***** Reading text *****

There are many possible causes for a posterior open bite, and accordingly, different methods of resolving this undesirable phenomenon. In this article, we will only discuss open bites associated with aligner treatment.

By far, the most common etiology for a posterior open bite concurrent with aligner treatment is when the mandible advances bringing the lower anterior teeth into premature contact with the upper anterior teeth. The advancement results from the "relaxation" or "re-posturing" of the musculature as the aligner treatment corrects the deep bite that has forced the mandible into a strained, distally displaced position. The reduction of the interdigitation of the occlusal surfaces of the upper and lower teeth due to the aligners, in conjunction with the reduction of the restricting deep bite, eliminate the factors holding the mandible back, so the mandible comes forward.

A less probable etiology comes when some clinicians have hypothesized that the ≈1.5 mm (the approximate thickness of 2 layers of aligner material) between the teeth when the aligners are worn will cause the posterior teeth to intrude under the biting forces, resulting in the posterior open bite. This model does not appear to withstand scrutiny, however, when one considers that the "biting forces" actually only come into play a fraction of time during a 24-hour period, unless the patient is a heavy bruxer. Additionally, there have been no studies documenting intrusion of the molars by aligners that have no intrusion staged in them.




Solutions

It is very important to monitor cases very carefully to observe if a posterior open bite develops during an orthodontic correction with clear aligners. Check before using the last few aligners, so if a revision is necessary to close the posterior open bite, it can be done expeditiously.

*****

Aim of the task. Reproduce the entire passage on posterior open bites during aligner treatment word for word.

***** Recorded data *****

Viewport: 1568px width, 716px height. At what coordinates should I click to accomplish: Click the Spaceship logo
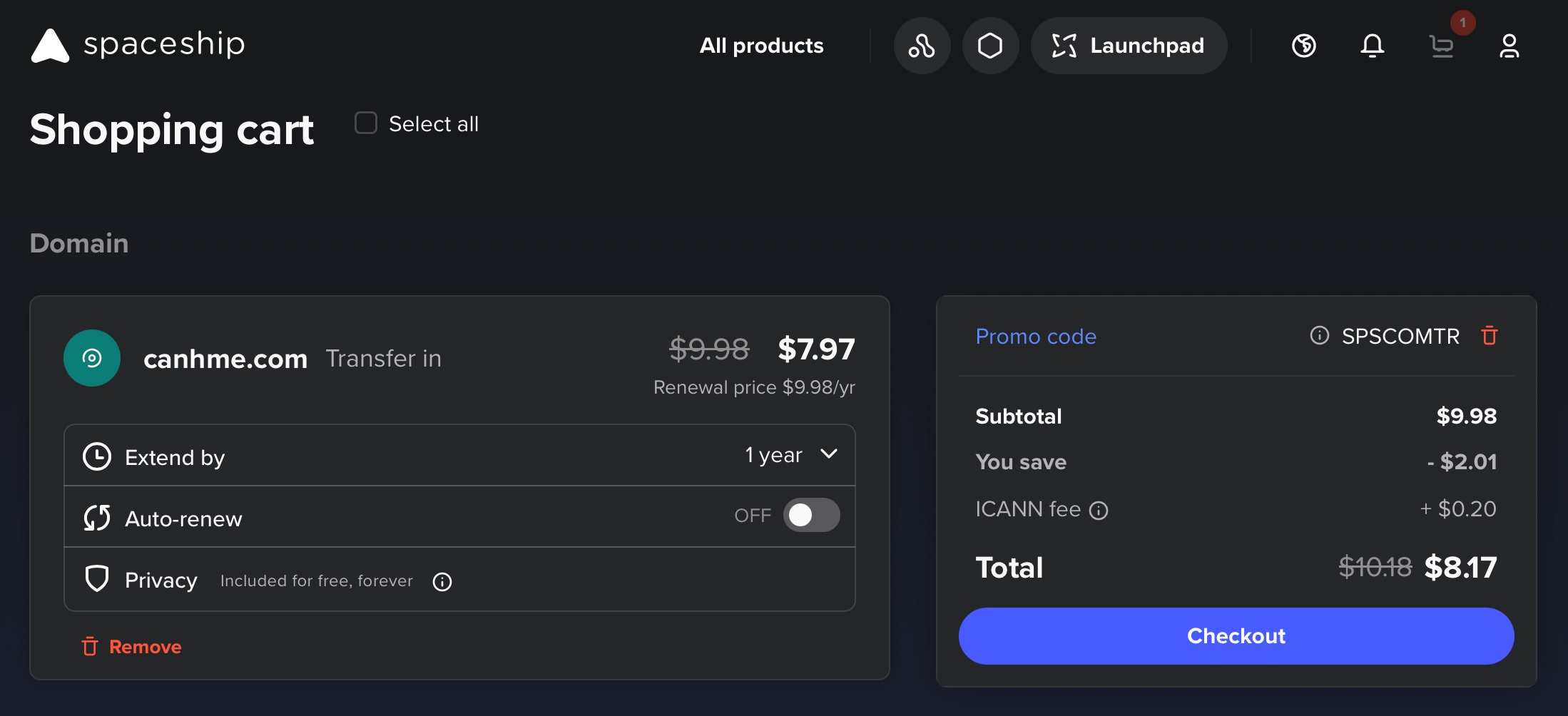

*****

Output below.
There are many possible causes for a posterior open bite, and accordingly, different methods of resolving this undesirable phenomenon. In this article, we will only discuss open bites associated with aligner treatment.

By far, the most common etiology for a posterior open bite concurrent with aligner treatment is when the mandible advances bringing the lower anterior teeth into premature contact with the upper anterior teeth. The advancement results from the "relaxation" or "re-posturing" of the musculature as the aligner treatment corrects the deep bite that has forced the mandible into a strained, distally displaced position. The reduction of the interdigitation of the occlusal surfaces of the upper and lower teeth due to the aligners, in conjunction with the reduction of the restricting deep bite, eliminate the factors holding the mandible back, so the mandible comes forward.

A less probable etiology comes when some clinicians have hypothesized that the ≈1.5 mm (the approximate thickness of 2 layers of aligner material) between the teeth when the aligners are worn will cause the posterior teeth to intrude under the biting forces, resulting in the posterior open bite. This model does not appear to withstand scrutiny, however, when one considers that the "biting forces" actually only come into play a fraction of time during a 24-hour period, unless the patient is a heavy bruxer. Additionally, there have been no studies documenting intrusion of the molars by aligners that have no intrusion staged in them.




Solutions

It is very important to monitor cases very carefully to observe if a posterior open bite develops during an orthodontic correction with clear aligners. Check before using the last few aligners, so if a revision is necessary to close the posterior open bite, it can be done expeditiously.